Quando entro na escola do meu filho e vejo aquelas crianças todas
brincando meu coração sempre enche de esperança. Não paro de sorrir para
aquela gritaria fininha, e meus olhos nem piscam ao ver a alegria dos
meninos e meninas correndo para cima e para baixo, absortos em suas
próprias fantasias, brincadeiras e sonhos, sem ter a menor ideia das
guerras rolando atrás da jabuticabeira linda colada ao muro da educação
infantil.
Mas fiquei chocada, semana passada, ao ver que o ódio,
esse sentimento comezinho, adulto e detestável, tinha sim pulado o muro e
sentado no gira-gira do parquinho das crianças. Tinha invadido também a
aula de artes, esse lugar sagrado onde nossos filhos desenham o céu, as
nuvens e colam lantejoulas amarelas no sol, para que fique com o brilho
igual ao de suas fantasias.
Ninguém deveria ter deixado isso acontecer. Pior do que assistir à invasão bárbara é comemorá-la. “Meu
filho, meu maior orgulho. Gui se manifestando na aula de artes. Vamos
para as ruas domingo, vamos lutar por um país digno para as nossas
crianças”, escreveu um pai semana passada em seu Facebook, ao compartilhar, orgulhoso, um desenho de seu filho feito na escola.
Não
sei quem é esse pai, a pessoa que compartilhou na minha timeline teve o
cuidado de não expor a identidade desse homem. Sabemos apenas que ele é
o pai do Gui. Não conheço tampouco a professora do Gui e a escola do
Gui mas, espero de todo o coração, que ambas tenham ficado chocadas a
ponto de chamar essa família para conversar.
Um menino que
senta em sua mesinha, coloca um avental e, em vez de desenhar e pintar o
Ben 10 ou Homem Aranha, retrata a Presidenta e o ex-Presidente da
República com ferimentos no peito, sangrando, ao lado das frases “Morre
Diuma” (sic) e “Morre Lula” precisa de ajuda. E rápido.
O
Gui deve ser como todas as crianças. Gosta de super-heróis, adora um
Lego. E muitas vezes, deve ser retirado de seu mundinho paralelo de
brincadeiras para correr para a varanda e gritar uns palavrões
horríveis, como “puta” e “vagabunda” enquanto seus pais batem panelas.
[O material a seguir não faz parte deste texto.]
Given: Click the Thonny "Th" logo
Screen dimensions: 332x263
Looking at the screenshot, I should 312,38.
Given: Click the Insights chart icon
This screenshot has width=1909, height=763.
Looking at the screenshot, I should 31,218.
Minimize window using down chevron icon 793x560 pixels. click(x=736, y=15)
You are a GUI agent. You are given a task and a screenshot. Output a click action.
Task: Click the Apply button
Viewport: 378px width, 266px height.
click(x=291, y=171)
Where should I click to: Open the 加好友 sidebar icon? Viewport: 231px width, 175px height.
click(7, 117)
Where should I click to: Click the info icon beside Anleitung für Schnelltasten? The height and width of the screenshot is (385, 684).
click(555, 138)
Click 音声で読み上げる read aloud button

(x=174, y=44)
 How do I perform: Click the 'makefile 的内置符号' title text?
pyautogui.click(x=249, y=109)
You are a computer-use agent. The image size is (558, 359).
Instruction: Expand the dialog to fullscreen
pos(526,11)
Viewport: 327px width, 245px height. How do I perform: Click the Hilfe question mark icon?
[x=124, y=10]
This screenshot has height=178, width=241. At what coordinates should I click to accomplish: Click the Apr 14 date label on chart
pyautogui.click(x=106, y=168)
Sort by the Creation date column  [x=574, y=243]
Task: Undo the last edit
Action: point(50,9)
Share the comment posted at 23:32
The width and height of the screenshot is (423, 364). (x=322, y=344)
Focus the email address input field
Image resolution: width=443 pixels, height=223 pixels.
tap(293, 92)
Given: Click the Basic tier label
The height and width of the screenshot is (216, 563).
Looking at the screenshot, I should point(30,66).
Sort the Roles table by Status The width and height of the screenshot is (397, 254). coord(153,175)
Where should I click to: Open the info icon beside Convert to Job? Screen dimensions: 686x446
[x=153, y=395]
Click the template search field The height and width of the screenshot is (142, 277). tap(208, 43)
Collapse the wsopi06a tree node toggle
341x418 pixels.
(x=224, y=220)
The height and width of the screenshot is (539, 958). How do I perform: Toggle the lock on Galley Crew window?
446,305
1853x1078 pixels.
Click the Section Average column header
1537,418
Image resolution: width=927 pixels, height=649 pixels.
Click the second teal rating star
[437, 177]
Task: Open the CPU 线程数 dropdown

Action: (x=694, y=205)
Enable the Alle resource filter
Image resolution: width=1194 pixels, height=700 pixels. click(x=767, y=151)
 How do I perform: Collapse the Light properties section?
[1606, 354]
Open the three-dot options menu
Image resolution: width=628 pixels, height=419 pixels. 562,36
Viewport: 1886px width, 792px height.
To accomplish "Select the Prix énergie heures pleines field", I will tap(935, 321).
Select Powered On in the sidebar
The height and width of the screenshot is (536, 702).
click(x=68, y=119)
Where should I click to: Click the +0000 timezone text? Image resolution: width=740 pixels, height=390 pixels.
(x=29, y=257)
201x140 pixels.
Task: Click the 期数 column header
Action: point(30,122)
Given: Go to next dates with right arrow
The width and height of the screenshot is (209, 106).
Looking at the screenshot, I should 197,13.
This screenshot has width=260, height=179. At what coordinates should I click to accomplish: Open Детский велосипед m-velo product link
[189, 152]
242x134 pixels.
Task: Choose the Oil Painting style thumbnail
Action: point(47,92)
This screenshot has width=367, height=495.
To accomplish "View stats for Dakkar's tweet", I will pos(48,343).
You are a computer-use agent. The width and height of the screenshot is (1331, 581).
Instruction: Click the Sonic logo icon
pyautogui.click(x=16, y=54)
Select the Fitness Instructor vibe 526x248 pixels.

“Mas a mamãe e o papai não disseram que é feio falar palavrão?”, pensa.
Pensa, mas não diz, porque nessa idade eles aprendem tudo o que a gente
faz, como esponjas, quase sem questionar. Aos poucos o Gui está
aprendendo também que se pode fazer justiça com as próprias mãos quando
ouve o pai dizer que “tem que matar esse bando de petistas!” Também fica
confuso quando a mãe xinga uma mulher que está de vestido vermelho na
rua: “Mas vermelho não é só uma cor?”, pensa. “Mas se a mamãe está tão
brava deve ser uma cor horrível”, conclui.
Salvem o Gui, salvem
os nossos filhos. Não deixem que eles acreditem que desejar a morte de
uma pessoa é normal. Não deixem que eles acreditem que xingar uma mulher
de puta e vagabunda é aceitável. Que espancar alguém que veste vermelho
é um comportamento admissível. Ele e os nossos filhos têm que aprender
que todos podem lutar pelos seus ideais, mas dentro da lei. E que urrar,
babar e matar é coisa de bicho, não de homo sapiens.